The title of this post is a reference to Thomas Frank’s “What’s the Matter With Kansas?“, which analyzed the question of why voters in relatively poor states like Kansas tended to vote GOP, which is (supposedly) against their best interest. (It’s interesting that he picked on Kansas, rather than some place like coastal California or the Upper East Side of NYC.)

I didn’t really see any puzzle, as although Kansas is a relatively poor state, it’s not a poor state in absolute terms. Relatively few Kansas voters are actually “poor”, and some of those are college students. (I was a “poor person” in college.) So the Dems don’t really offer many programs that would benefit lots of Kansans, except perhaps crop subsidies and Medicare, which of course are also supported by the GOP.

In any case, the WSJ reports that western Virginia presents a similar puzzle:

Mr. Trump won Buchanan County with 69.7% of the vote in the March 1 Republican primary, the highest percentage vote he has collected in any U.S. county so far. . . .
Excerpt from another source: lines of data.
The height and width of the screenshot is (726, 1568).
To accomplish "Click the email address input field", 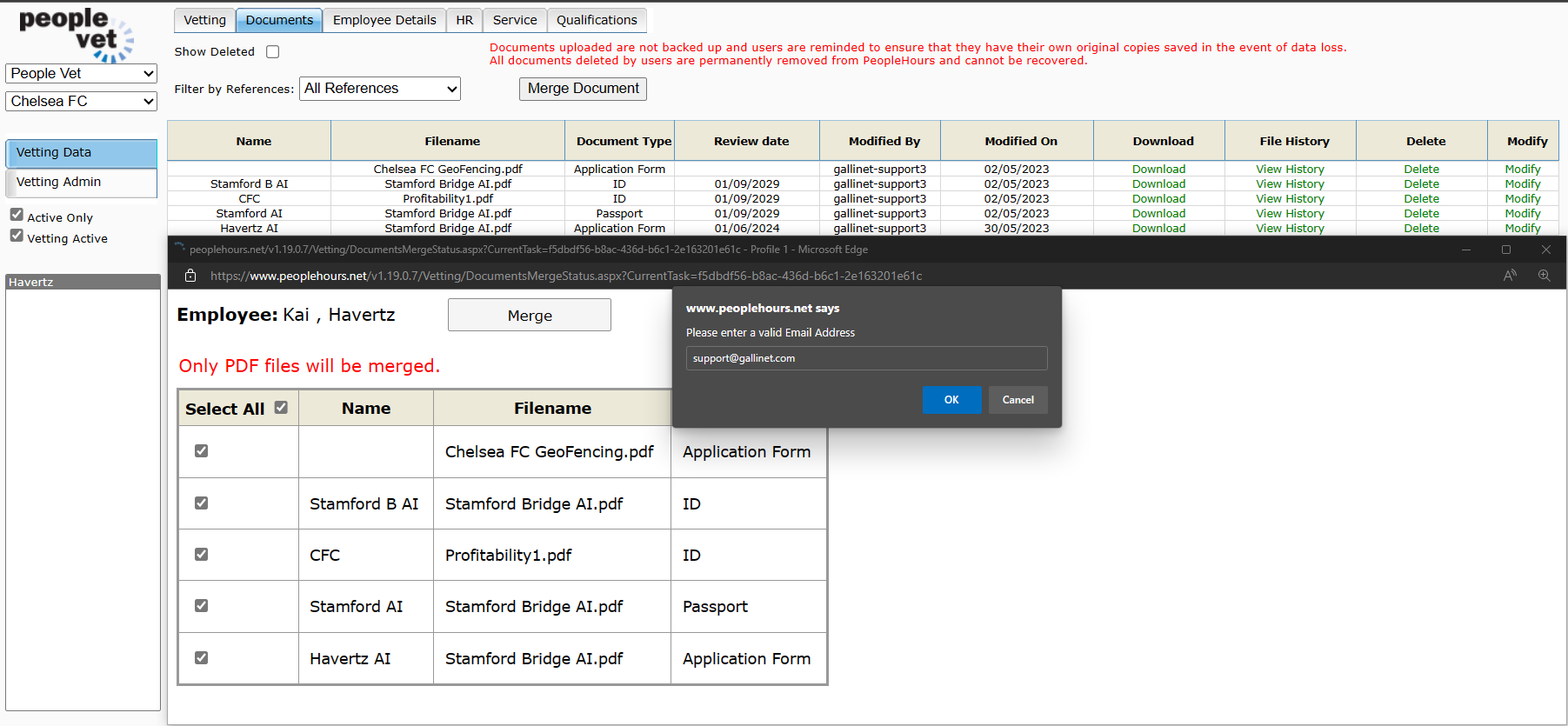I will click(x=865, y=358).
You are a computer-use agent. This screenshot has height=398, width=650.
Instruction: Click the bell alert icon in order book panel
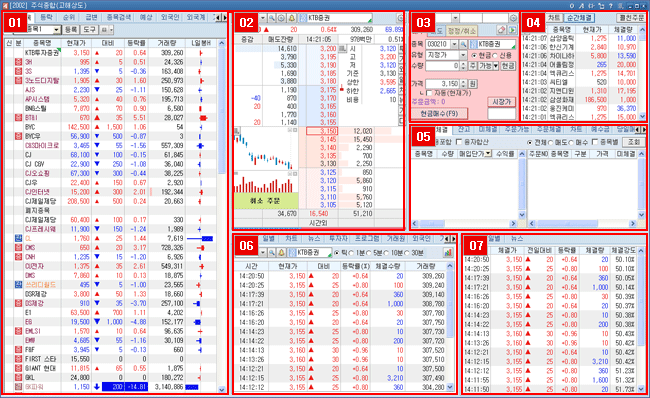[291, 18]
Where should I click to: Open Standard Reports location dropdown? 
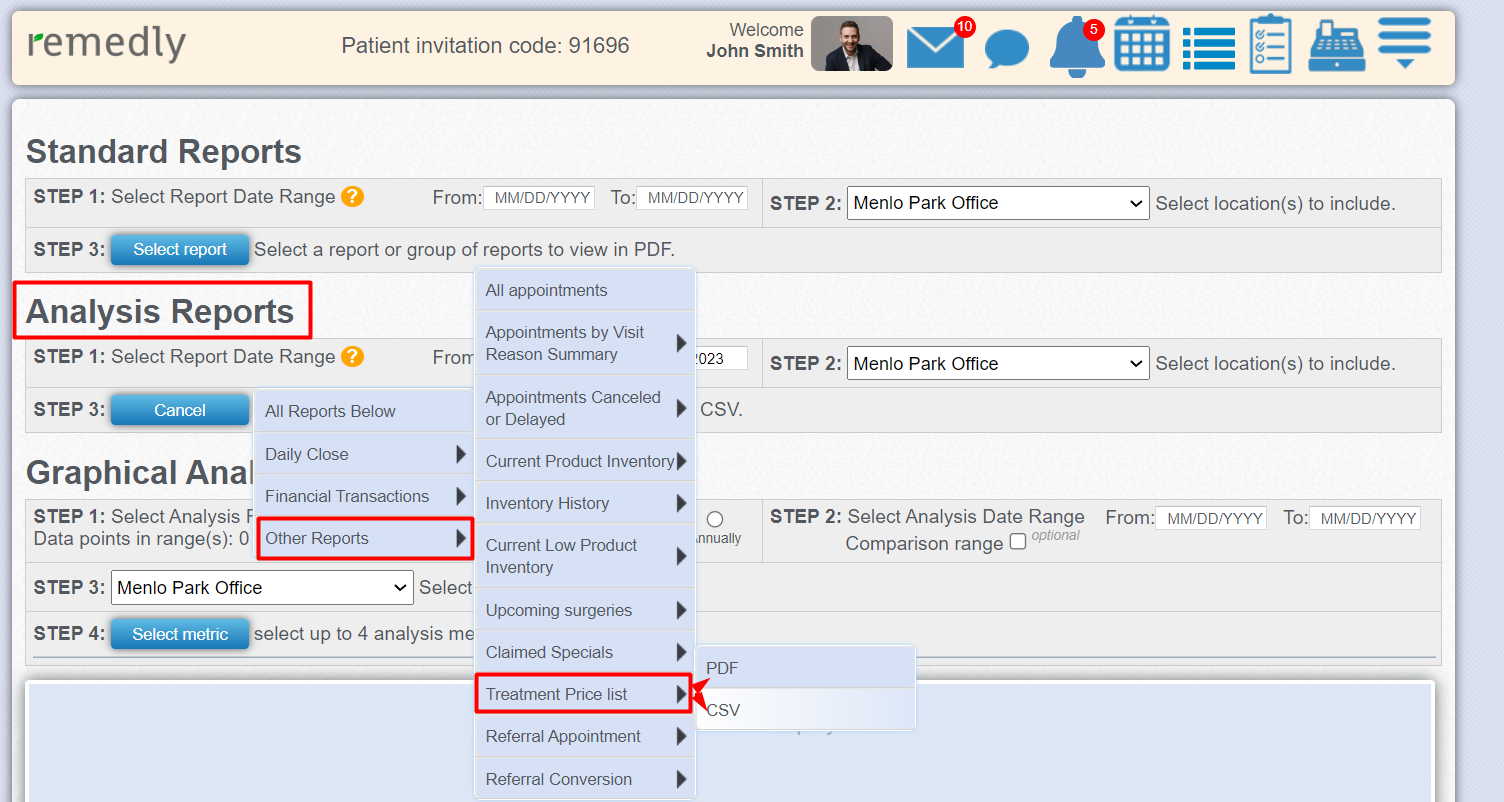tap(997, 203)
Nationwide, the 10 counties Mr. Trump has carried by the largest margins have much in common. They are mainly white, rural and southern. They sharply lag behind the national average in household income and education, and top it in poverty and disability payments.
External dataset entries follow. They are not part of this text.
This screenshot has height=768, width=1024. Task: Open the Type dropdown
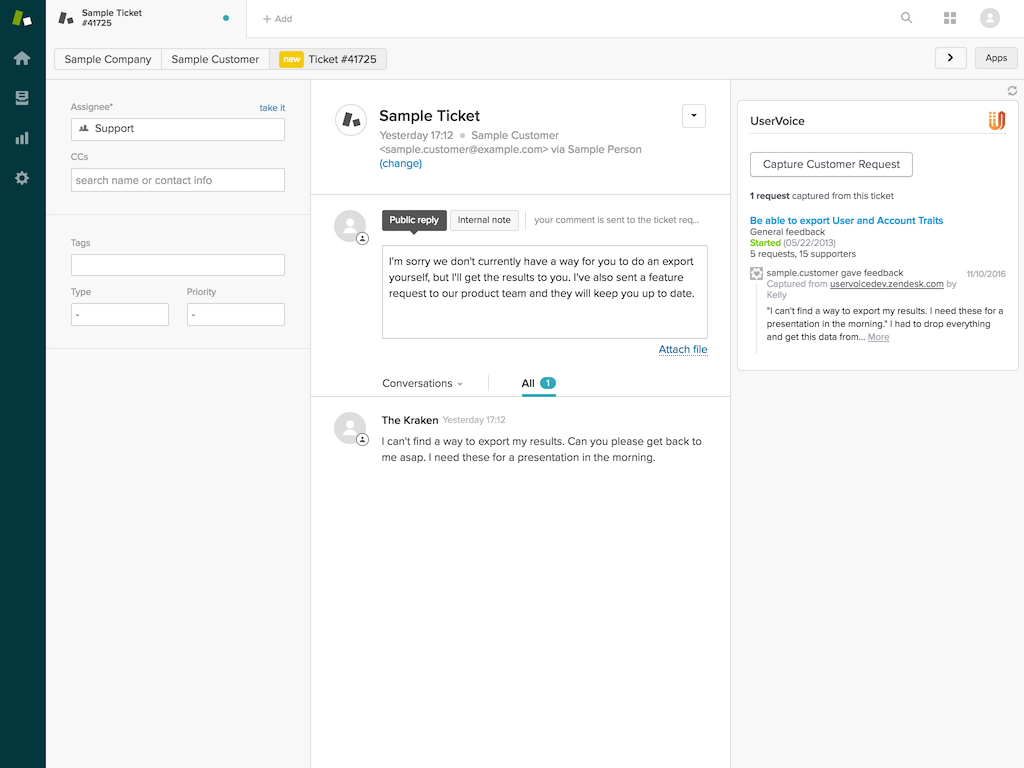[x=119, y=314]
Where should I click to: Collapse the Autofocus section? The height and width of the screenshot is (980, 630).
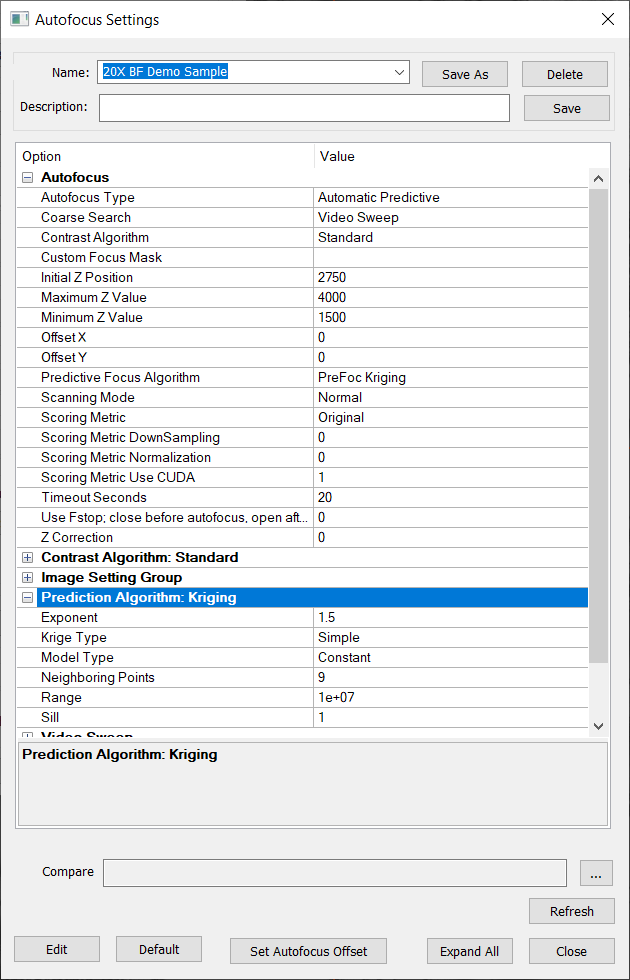[x=28, y=178]
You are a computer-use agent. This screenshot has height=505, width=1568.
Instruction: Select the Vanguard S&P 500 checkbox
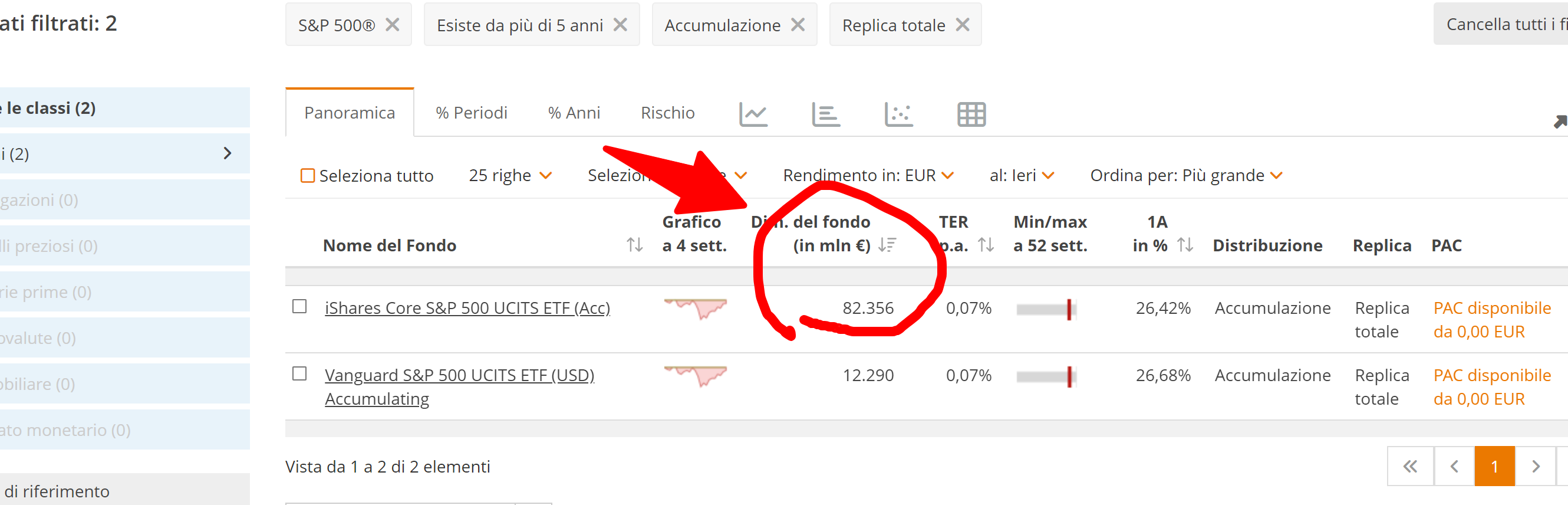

Four of these counties rely on agriculture, says Moody’s Analytics, while another three are local transportation hubs. A big employer in one, Tallahatchie County, Miss., is a prison.

While people in these counties feel left behind, they don’t face the challenges from immigration or foreign trade that Mr. Trump has made his signature issues. All but two of the counties trail the nation by wide margins in percentage of the population that are immigrants. Few face much pressure from Chinese imports. Buchanan County benefits from trade, especially through coal exports to China.
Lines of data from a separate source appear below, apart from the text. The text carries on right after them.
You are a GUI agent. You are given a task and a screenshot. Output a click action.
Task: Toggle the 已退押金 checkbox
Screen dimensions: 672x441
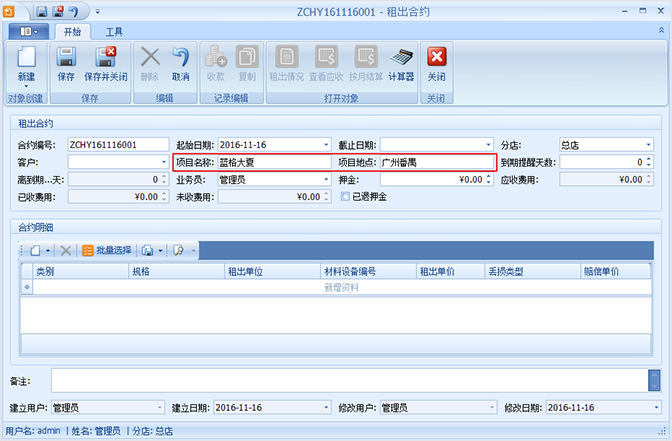[x=346, y=197]
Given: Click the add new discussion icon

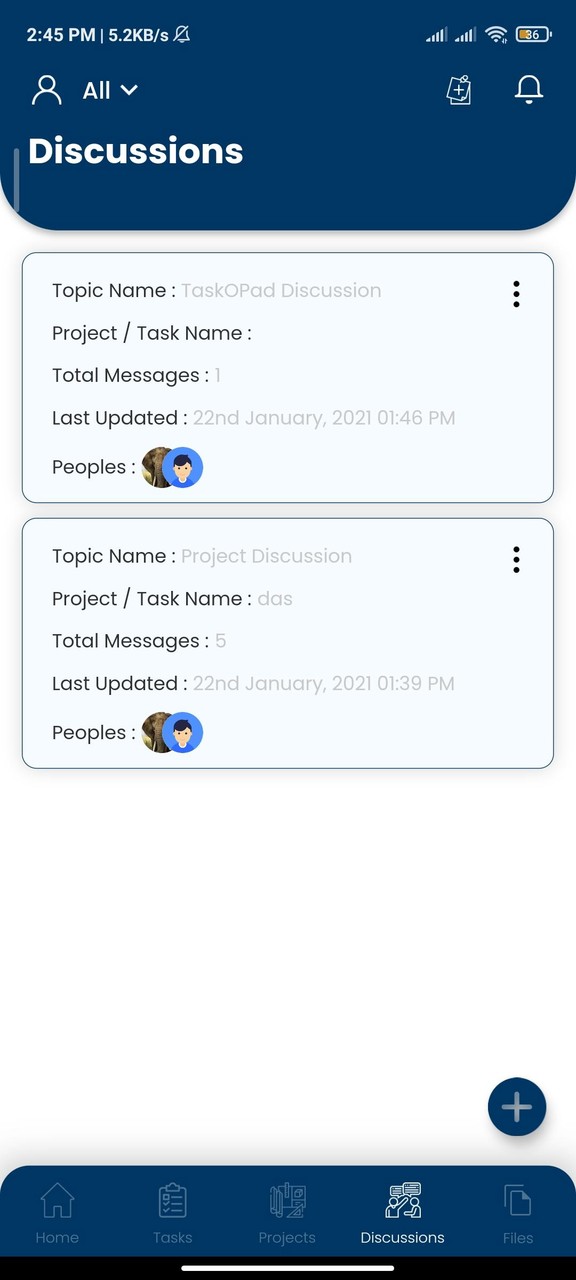Looking at the screenshot, I should click(x=458, y=90).
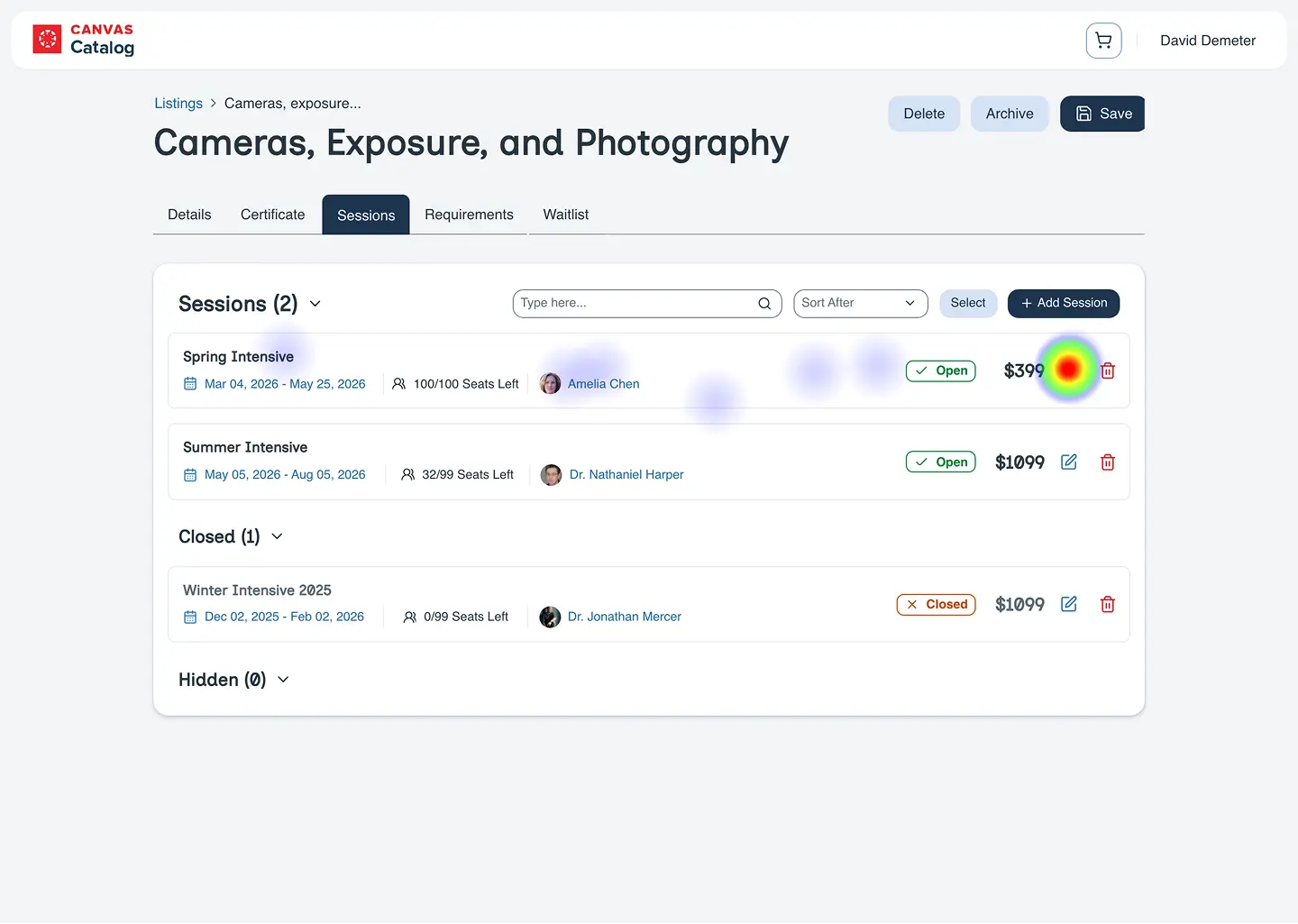Screen dimensions: 1298x924
Task: Edit the Winter Intensive 2025 session
Action: (1069, 604)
One of the most basic principles of trade theory is that barriers to imports also tend to reduce exports. This is based on the principle of “general equilibrium”, the idea that different sectors of the economy are interrelated. Thus Trump’s proposed 45% tariff on Chinese imports would hurt the economic interests of coal country (Buchanan County is in western Virginia.) So what is Trump’s appeal?

Instead, Mr. Trump’s appeal is visceral. According to an October 2015 Wall Street Journal/NBC News poll, 76% of Trump supporters feel “uneasy and out of place” in their own country, compared with 62% of Republicans who say they wouldn’t consider voting for him.

Decades are often defined by broad global political swings, which have no obvious connection, but perhaps have deep linkages that we fail to see. Something “in the air”, the so-called “zeitgeist”. Thus the 1960s saw student movements in places as diverse as the US, France, China, Mexico, Czechoslovakia, motivated by seemingly unrelated issues. The 1980s saw the rise of neoliberalism. In my view, the 2010s is shaping up as the decade of right-wing nationalism. The specific causes of this trend in the US may differ from the causes in Russia, Poland, India, France, Japan, Hungary, China, etc., but there’s clearly something in the air.

It’s also worth thinking about those countries that seem less impacted by these trends (Canada, Australia, Singapore?), and what they might tell us about successful governance.